Most Christians (especially really smart ones) can get caught up in trying to figure out the first question - Who is Jesus? How is he both fully human and fully divine? Trying to parse and understand and intellectually wrestle with that question, we can do it so much that we don’t ever get to the second question, which, for many of us, might actually be more important. 

And maybe it’s when Jesus asks, “What do you want me to do for you?” when everything seems right in our lives and in our world, the answer becomes more difficult because it requires soul-searching and it requires honesty, it requires us to admit that just maybe things aren’t as good as I’d like them to be because maybe I’m not as good as I’d like to be. THINGS are great; maybe I’m not. 

As difficult as it might be to respond with integrity that Jesus is the Son of God, it’s maybe even more difficult to respond with integrity to this second question. Because it requires us to know ourselves as we are known. To see ourselves as Christ sees us. As beloved and broken. As flawed and forgiven. And to clearly, and bravely, ask for that deep transformation.
What do you want me to do for you? is essentially Jesus offering us the gift of our true self. 

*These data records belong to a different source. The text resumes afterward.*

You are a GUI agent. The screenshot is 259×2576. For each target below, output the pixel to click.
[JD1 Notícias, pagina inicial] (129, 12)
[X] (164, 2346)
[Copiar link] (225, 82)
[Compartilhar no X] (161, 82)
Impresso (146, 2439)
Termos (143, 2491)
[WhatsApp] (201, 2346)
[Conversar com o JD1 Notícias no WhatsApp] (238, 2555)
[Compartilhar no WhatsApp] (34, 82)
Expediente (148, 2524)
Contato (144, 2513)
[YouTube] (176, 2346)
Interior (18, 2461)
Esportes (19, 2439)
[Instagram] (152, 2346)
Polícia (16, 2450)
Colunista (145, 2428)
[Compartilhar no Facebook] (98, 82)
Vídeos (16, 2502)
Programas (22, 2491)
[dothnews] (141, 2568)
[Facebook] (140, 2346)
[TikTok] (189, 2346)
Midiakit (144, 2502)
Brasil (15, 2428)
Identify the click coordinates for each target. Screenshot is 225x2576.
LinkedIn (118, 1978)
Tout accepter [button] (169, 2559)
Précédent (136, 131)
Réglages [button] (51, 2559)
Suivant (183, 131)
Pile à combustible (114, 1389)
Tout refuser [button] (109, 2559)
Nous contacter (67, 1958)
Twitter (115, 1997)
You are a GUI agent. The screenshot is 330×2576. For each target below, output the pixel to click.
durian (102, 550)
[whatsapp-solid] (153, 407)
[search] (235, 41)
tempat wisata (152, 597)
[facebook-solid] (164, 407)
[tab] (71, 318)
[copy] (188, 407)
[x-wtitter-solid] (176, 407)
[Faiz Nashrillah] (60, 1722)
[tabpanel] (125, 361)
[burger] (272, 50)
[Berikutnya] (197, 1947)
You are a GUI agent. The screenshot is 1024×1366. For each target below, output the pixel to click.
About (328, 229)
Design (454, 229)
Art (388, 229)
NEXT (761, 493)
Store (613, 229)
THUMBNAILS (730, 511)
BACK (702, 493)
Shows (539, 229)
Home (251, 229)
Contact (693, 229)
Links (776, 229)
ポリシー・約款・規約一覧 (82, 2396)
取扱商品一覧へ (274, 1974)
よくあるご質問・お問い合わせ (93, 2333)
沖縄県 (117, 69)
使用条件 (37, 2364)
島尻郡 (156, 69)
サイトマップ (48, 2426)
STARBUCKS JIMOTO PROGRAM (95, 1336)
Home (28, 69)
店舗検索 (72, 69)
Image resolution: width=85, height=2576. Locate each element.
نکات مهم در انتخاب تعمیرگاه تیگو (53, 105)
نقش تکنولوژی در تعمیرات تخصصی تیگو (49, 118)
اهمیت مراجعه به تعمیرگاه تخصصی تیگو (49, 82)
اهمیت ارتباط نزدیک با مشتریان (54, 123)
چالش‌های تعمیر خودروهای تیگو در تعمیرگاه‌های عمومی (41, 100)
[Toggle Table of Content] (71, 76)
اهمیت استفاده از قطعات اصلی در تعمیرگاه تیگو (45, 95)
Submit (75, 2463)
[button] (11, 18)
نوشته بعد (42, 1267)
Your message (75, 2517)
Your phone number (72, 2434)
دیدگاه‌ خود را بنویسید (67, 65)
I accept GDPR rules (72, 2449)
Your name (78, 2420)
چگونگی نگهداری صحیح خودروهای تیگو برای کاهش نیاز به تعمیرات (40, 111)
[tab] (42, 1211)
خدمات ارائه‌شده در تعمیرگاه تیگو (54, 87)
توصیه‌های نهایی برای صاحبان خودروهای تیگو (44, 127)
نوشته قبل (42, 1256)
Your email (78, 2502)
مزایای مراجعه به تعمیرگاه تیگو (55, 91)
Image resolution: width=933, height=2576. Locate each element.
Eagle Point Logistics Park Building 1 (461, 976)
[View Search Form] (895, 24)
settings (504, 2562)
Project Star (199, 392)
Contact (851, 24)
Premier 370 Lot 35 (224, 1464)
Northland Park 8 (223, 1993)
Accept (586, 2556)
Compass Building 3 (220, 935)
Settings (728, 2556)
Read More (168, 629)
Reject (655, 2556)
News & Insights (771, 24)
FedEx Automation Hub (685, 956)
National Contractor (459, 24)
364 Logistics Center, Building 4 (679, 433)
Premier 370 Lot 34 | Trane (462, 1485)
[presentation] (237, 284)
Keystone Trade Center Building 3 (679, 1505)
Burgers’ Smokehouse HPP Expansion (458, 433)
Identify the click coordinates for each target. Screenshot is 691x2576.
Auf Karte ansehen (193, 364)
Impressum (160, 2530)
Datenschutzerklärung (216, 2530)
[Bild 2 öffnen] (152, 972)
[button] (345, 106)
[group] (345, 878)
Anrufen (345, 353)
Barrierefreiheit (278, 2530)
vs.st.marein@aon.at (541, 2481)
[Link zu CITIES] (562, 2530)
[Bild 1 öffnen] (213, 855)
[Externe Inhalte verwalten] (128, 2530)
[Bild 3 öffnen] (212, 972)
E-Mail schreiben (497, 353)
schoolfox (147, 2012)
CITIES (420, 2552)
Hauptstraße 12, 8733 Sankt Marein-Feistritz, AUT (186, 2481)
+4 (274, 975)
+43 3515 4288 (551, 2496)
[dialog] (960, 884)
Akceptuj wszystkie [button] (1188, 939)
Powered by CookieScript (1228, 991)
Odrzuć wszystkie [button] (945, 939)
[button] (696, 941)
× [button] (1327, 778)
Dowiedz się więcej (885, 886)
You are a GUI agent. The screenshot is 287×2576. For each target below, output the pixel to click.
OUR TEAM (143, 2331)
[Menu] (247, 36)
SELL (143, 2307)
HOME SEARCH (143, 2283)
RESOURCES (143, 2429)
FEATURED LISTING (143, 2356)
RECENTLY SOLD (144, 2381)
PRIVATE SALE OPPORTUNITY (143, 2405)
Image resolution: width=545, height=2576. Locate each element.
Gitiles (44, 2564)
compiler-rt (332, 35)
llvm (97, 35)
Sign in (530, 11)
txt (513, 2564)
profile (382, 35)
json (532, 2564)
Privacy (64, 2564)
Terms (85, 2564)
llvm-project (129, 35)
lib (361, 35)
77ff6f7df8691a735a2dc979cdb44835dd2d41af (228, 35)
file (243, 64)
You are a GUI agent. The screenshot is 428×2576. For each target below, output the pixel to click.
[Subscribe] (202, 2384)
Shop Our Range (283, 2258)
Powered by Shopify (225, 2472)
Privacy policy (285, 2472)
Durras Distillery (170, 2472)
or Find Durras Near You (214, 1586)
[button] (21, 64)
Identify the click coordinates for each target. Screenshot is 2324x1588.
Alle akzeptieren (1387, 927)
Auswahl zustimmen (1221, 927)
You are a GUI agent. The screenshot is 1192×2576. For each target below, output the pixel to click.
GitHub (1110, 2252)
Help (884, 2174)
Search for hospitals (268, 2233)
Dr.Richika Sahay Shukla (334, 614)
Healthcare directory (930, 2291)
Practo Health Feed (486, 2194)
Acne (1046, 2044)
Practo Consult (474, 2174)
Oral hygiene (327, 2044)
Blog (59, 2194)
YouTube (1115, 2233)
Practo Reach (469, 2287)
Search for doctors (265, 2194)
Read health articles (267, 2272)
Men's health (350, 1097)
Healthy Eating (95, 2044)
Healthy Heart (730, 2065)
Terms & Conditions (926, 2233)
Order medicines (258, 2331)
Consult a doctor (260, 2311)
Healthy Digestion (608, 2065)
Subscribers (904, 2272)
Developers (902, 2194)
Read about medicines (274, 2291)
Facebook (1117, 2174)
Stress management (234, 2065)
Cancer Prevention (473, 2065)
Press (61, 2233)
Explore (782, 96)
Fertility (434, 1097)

God wants us to be who God created us to be. God needs us to be the people God created us to be. But daring to look for that person, to ask Jesus to show you that person, to ask him to help you become that person, that’s a daring thing to do. Because that person you are, the person you were created to be, is the image of God within you. 

This week, take some time and let yourself get quiet, let yourself be in God’s presence and consider how you would answer that question. What would you like God to do for you? What inside you is longing to be revealed? What do you desire to see brought to life in you. What do you need healed, transformed, renewed? What do you want me to do for you? Jesus still stands before you, ready to respond. What will you ask for? 

And after you do respond, maybe you will then have a question for Jesus: “What do you want ME to do for YOU?”